Material provided:
= = = = = = =

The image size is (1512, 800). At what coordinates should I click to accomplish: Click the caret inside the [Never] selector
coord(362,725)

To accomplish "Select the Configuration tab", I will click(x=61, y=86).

= = = = = = =

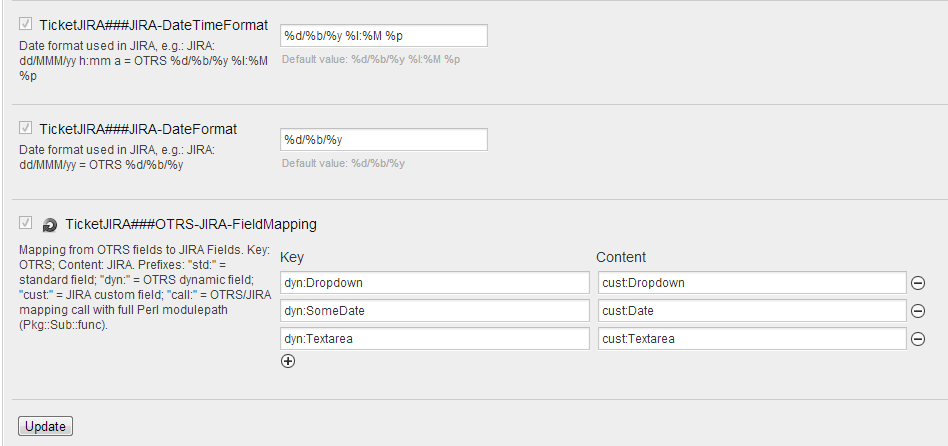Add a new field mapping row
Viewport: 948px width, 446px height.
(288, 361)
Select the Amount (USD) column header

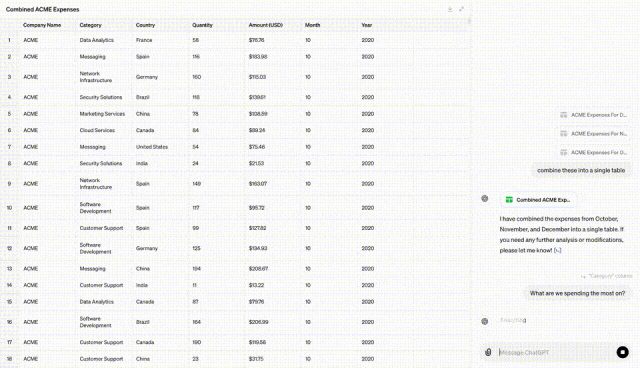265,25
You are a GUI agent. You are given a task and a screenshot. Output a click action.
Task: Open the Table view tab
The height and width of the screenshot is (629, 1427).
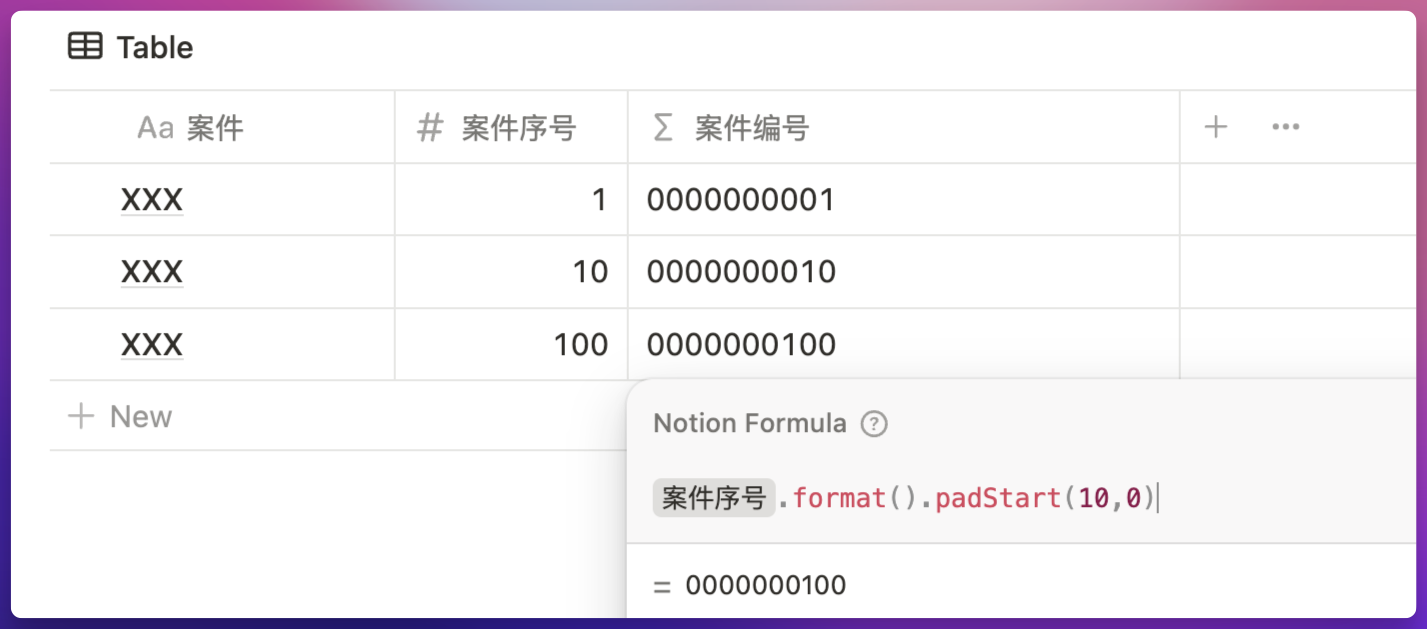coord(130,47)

= = = = = = =

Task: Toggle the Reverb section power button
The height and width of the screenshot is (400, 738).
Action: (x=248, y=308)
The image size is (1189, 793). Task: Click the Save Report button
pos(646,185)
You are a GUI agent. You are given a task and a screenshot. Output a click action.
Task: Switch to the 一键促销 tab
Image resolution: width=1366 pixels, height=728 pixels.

= = = = = = =

Problem details: Look above for the line containing "The image size is (1189, 793).". Output from there through the line containing "Image resolution: width=1366", exactly and inclusively.

Answer to the exercise:
The image size is (1189, 793). Task: Click the Save Report button
pos(646,185)
You are a GUI agent. You are given a task and a screenshot. Output a click action.
Task: Switch to the 一键促销 tab
Image resolution: width=1366 pixels, height=728 pixels.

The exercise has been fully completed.